Negli ultimi tre anni quasi 200mila cittadini campani hanno abbandonato il trasporto pubblico per spostarsi con mezzi propri. Ognuno di loro, fino al 2012, saliva regolarmente a bordo di treni e bus, a Napoli o nelle altre province. Poi, gradualmente e inesorabilmente, uno dopo l’altro hanno gettato la spugna.
Colpa di disagi, ritardi, pericoli. Una miscela esplosiva che ha messo in ginocchio un comparto strategico, essenziale per una regione che aspira a fare sviluppo con il turismo.
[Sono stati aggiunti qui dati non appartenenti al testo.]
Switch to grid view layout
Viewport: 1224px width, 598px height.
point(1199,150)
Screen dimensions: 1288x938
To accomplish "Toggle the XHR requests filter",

L’età media dei convogli in circolazione è di 17,3 anni ma il 78,3 per cento hanno più di 20 anni di età e una parte di questi arriva a sfiorare addirittura i 30 anni.
Dal 2010 sono state cancellate due linee su dieci (il 19 per cento), con picchi del 50 per cento sulle linee meno frequentate, considerate dagli amministratori locali meno produttive.
Una politica che ha di fatto aumentato le distanze tra Napoli e il resto della regione nonché tra le città principali e i piccoli centri costringendo, appunto, chi doveva spostarsi ad arrangiarsi, a riorganizzare la propria vita o a ricorrere, ancora una volta, all’auto privata.